Von einem Tauchgang in das Deep Web Eisenhüttenstadts ist eine Seite mit an die Oberfläche gelangt, die man so vielleicht gar nicht auf der Linkliste hatte, die aber natürlich hochrelevant für uns ist: www.erste-sozialistische-stadt.de.
Dahinter verbirgt sich eine kleine, offensichtlich private Dokumentation der dem Stadtumbau geschuldeten Veränderungen im Stadtbild Eisenhüttenstadts, allgemeine Erinnerungen an die DDR und eine knapp umrissene Stadtgeschichte. Bis es im Mahlstrom unseres Blogs wieder einmal wirklich tost und strudelt, kann man sich hier also durchaus einmal durchklicken. Sonst natürlich auch.
Auf www.erste-sozialistische-stadt.de kann man noch die Straßenecken entdecken, die längst wieder als märkische Streusandbüchse ins Kornfeld der Stadtschrumpfung geworfen wurden. Und die Seite ist obendrein ein Gegenbeispiel zu dem weit verbreiteten Vorurteil, dass die Eisenhüttenstädter ihr Umbau-Schicksal eher indifferent, in jedem Fall schweigend und ohne Anteilnahme ertragen. Man kann sich sicher sein: Der Webmaster der sozialistischen Stadt aus der Platanenallee ist bestimmt nicht der Einzige, der wahrnimmt, aufnimmt, erinnert und dokumentiert. Mal sehen, womit uns die Tiefenrecherche noch überrascht..

Deine Aufgabe: Gib den Inhalt des Ausgangstextes oben in genau zwei Sätzen wieder.

Datenauszüge:
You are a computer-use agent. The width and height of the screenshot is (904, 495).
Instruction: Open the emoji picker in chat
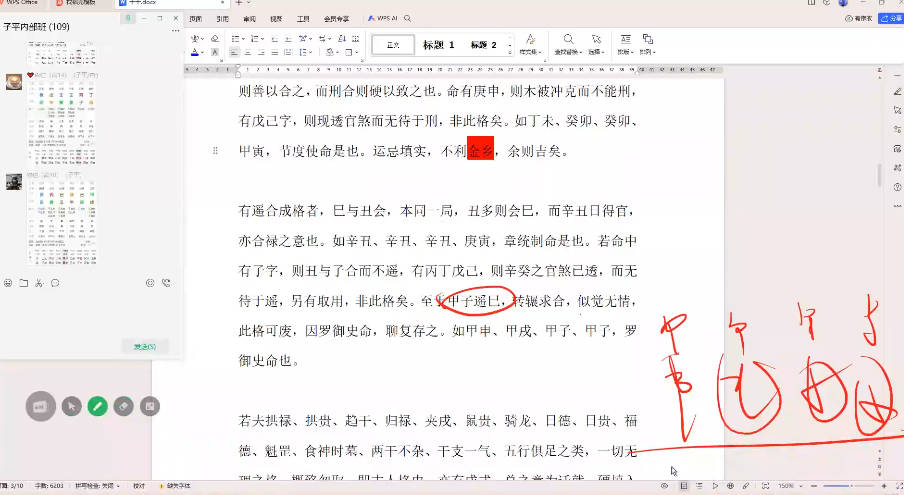[x=8, y=283]
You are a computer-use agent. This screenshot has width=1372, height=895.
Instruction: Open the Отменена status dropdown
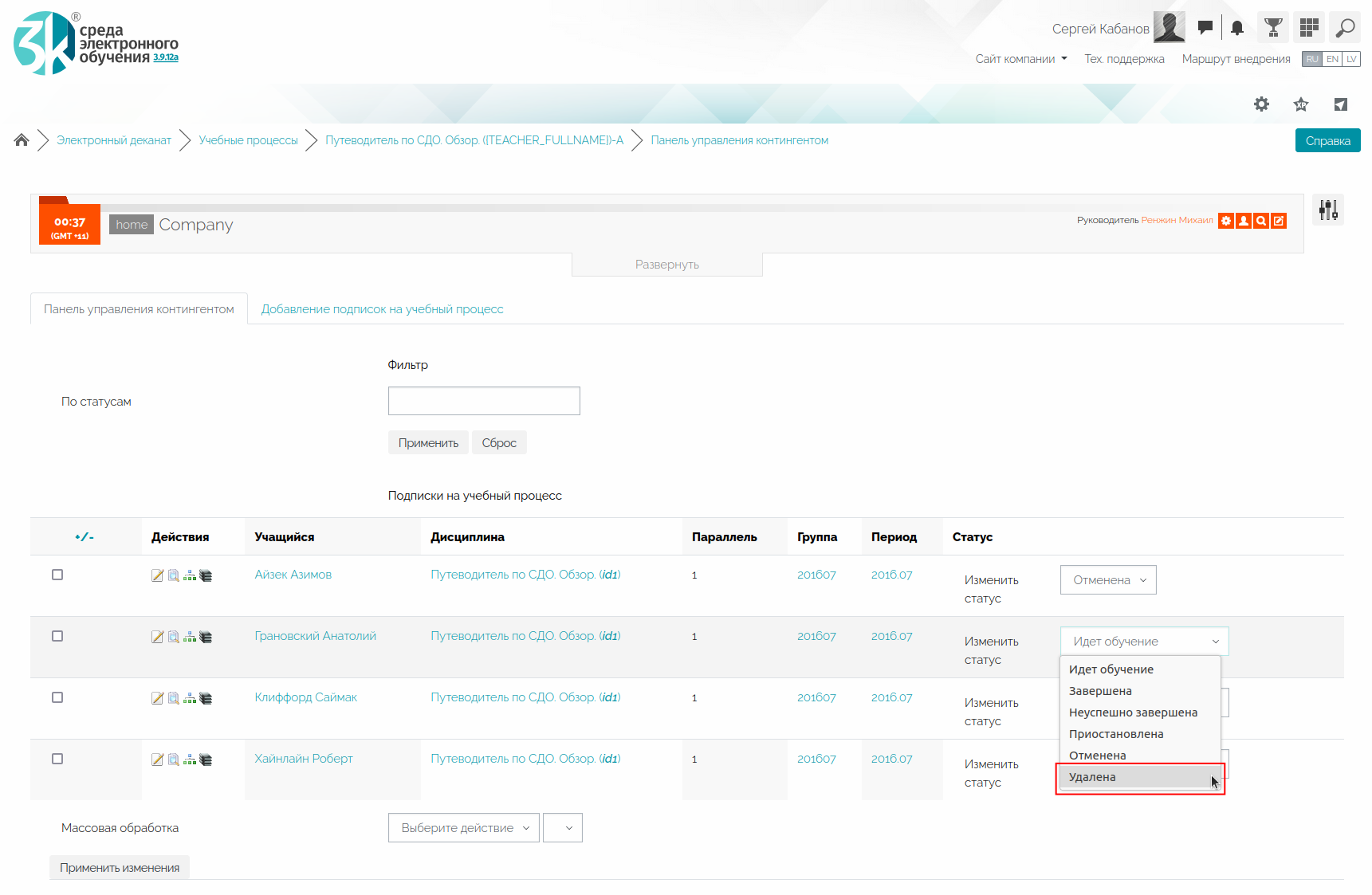pos(1107,580)
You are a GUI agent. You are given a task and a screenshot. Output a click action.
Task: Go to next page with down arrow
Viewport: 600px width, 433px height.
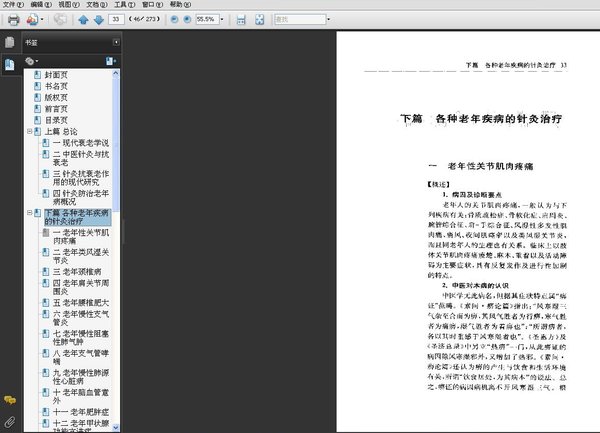coord(97,19)
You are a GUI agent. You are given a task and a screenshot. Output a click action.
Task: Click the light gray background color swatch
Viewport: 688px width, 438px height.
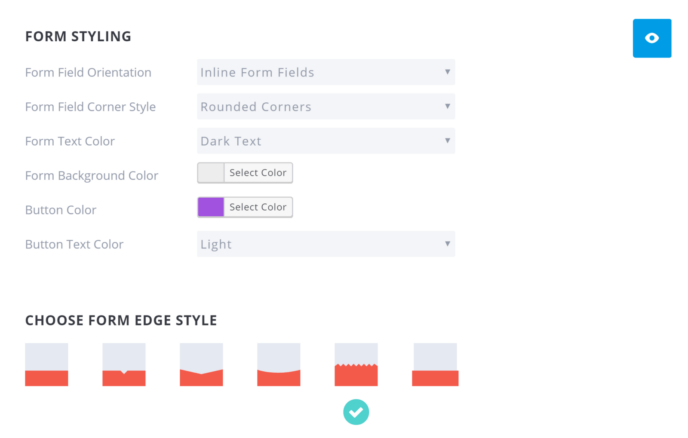(211, 173)
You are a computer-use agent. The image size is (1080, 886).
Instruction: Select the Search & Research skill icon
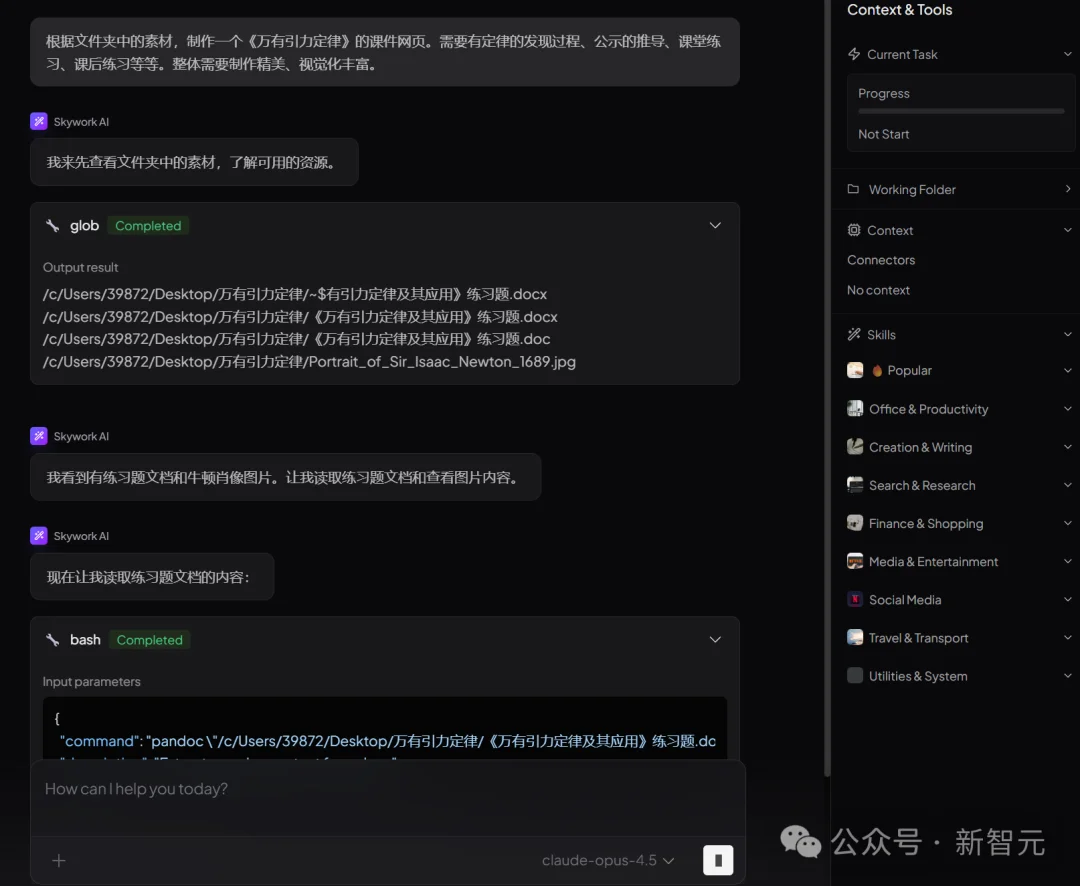pyautogui.click(x=855, y=485)
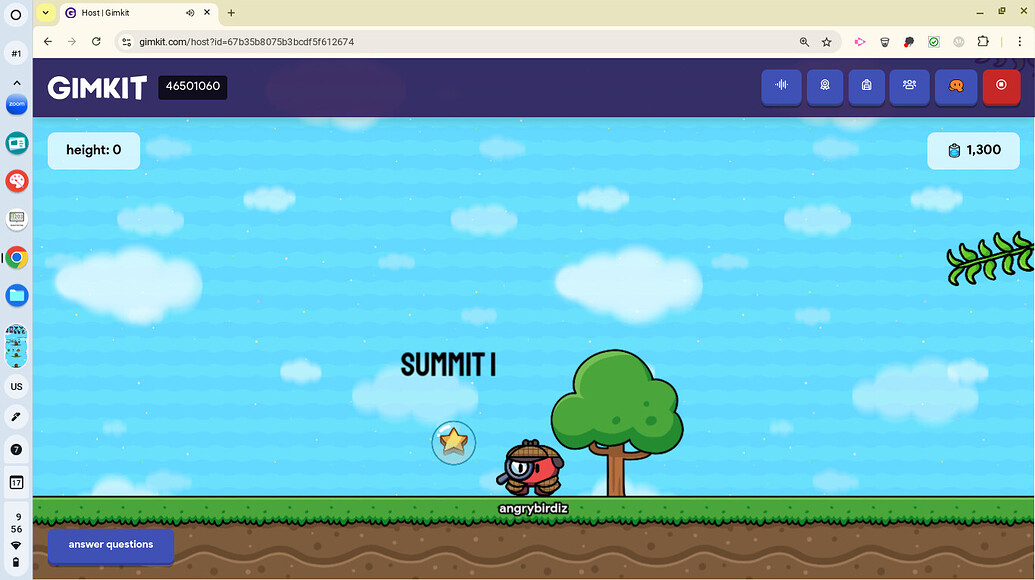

Lösung: Die Website www.erste-sozialistische-stadt.de ist eine kleine, offenbar private Dokumentation der durch den Stadtumbau bedingten Veränderungen im Stadtbild Eisenhüttenstadts, ergänzt um Erinnerungen an die DDR und eine knappe Stadtgeschichte. Auf ihr lassen sich längst verschwundene Straßenecken entdecken, und sie widerlegt das verbreitete Vorurteil, die Eisenhüttenstädter ertrügen den Umbau ihrer Stadt gleichgültig, schweigend und ohne Anteilnahme.